Wir erreichen Diyarbakir über einen nagelneuen Flughafen. Auf der Taxifahrt in die Stadt scheint alles seinen normalen Gang zu gehen. Dichter Verkehr, die Läden sind geöffnet, die Menschen laufen geschäftig hin und her. Wir sehen ein paar gepanzerte Fahrzeuge und Wasserwerfer. Auf der Fahrt zum IHD (Menschenrechtsverein) kommen wir am Dag Kapi (Stadttor) vorbei. Der Platz ist durch Polizeigitter abgesperrt.
Im Büro des IHD treffen wir einen mutlosen, erschöpften Abdusselan Inceören, dem das Entsetzen ins Gesicht geschrieben ist. Niemand habe sich vorstellen können, dass die Staatsmacht derart brutal zuschlagen würde unter Missachtung aller Gesetze. Jedes aber auch jedes einzelne Menschenrecht sei in den von der Ausgangssperre betroffenen Stadtteilen verletzt worden.

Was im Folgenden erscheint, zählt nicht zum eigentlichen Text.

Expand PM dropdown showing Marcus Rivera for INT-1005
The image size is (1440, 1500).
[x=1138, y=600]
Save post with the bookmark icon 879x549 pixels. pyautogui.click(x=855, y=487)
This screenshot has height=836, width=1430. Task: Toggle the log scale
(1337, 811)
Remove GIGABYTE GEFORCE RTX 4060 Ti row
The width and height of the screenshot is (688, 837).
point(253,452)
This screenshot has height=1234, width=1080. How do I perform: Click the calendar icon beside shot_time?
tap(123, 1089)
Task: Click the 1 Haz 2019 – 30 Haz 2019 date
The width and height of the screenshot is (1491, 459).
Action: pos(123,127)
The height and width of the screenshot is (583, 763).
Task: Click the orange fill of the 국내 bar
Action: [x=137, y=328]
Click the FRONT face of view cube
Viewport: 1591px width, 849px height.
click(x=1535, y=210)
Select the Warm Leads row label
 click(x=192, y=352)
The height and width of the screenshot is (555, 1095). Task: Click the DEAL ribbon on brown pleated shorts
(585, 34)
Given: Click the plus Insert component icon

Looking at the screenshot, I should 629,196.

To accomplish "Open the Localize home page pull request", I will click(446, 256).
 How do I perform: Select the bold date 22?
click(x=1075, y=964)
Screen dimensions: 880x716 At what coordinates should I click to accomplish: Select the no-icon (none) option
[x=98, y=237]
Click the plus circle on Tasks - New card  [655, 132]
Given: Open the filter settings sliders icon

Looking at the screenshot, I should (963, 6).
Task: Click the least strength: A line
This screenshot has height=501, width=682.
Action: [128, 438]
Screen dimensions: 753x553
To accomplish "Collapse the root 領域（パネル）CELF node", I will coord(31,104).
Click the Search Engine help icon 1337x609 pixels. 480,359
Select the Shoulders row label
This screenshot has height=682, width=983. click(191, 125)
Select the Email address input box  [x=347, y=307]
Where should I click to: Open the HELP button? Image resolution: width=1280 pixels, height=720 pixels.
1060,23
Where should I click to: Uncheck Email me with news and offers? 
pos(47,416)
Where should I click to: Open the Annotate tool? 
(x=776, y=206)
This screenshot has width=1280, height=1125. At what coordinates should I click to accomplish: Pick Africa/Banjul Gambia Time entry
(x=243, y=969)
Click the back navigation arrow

Über Cizre gebe es jetzt erste Dokumentationen. Delegationen durften aber erst 15 Tage nach dem Ende der Kämpfe in die Stadt. Bis dahin sei tonnenweise Schutt auf LKWs abgefahren worden mit Leichenresten und Beweisen für die Kriegsverbrechen. Das finde jetzt auch in Sur, der Altstadt von Diyarbakir statt, die weiterhin abgeriegelt sei. Er lehne alle Aktionen ab, die zum Tode von Menschen führen. Auch die Ausrufung der Autonomie als Antwort auf das Ende des Friedensprozesses sei vielleicht ein Fehler gewesen. Die Antwort des Staates sei jedoch völlig unverhältnismäßig und übersteige jede Vorstellungskraft.
Abends treffen wir eine Mitarbeiterin der Stadtverwaltung, die uns in den letzten Jahren zur Freundin geworden ist. Die Entwicklung hier sei der in Syrien vergleichbar und führe zu immer mehr Gewalt und einer Ausweitung des Krieges. Der „Psychopath in Ankara“ habe sich alle Nachbarn zu Feinden gemacht, sich sogar mit Russland angelegt.
Mit der Zerstörung der Altstadt Sur sei das Herz von Diyarbakir getroffen. Damit werde er aber nicht aufhören. Schon sei ein weiterer Stadtteil betroffen. Die Menschen in der Stadt und im Land hätten Angst und niemand könne den Präsidenten stoppen. Viele Menschen überlegten, aus den kurdischen Gebieten wegzuziehen, weil sie keine Hoffnung mehr hätten. Ihr Leben sei die Hölle und und ihre Existenz zerstört.
Gisela Penteker ist Leiterin der IPPNW-Delegationsreise in die Osttürkei.
Wir müssen die Nachrichten bündeln, bisher sind mir nur Norman Paech und Eure Nachrichten bekannt und müssen sie öffentlich machen…
Liebe DelegationsteilnehmerInnen,
ich möchte euch allen gratulieren, dass ihr diese Delegationsreise gerade jetzt in dieser extrem schweren Zeit macht und unseren FreundInnen damit viel Untertüzung gebt. Ich lese jeden Tag mit bangem Herzen in den Nachrichten, was wieder an Grausamkeiten passiert ist und ob wir unsere Politikerinnen überhaupt noch beeinflussen können, um diesem Abschlachten der eigene kurdischen Bevölkerung in der Türkei endlich eine Ende zu setzen. Jetzt sieht Cizre und Sur und die anderen Städte auch schon aus wie die kriegszerstörten syrischen Städte.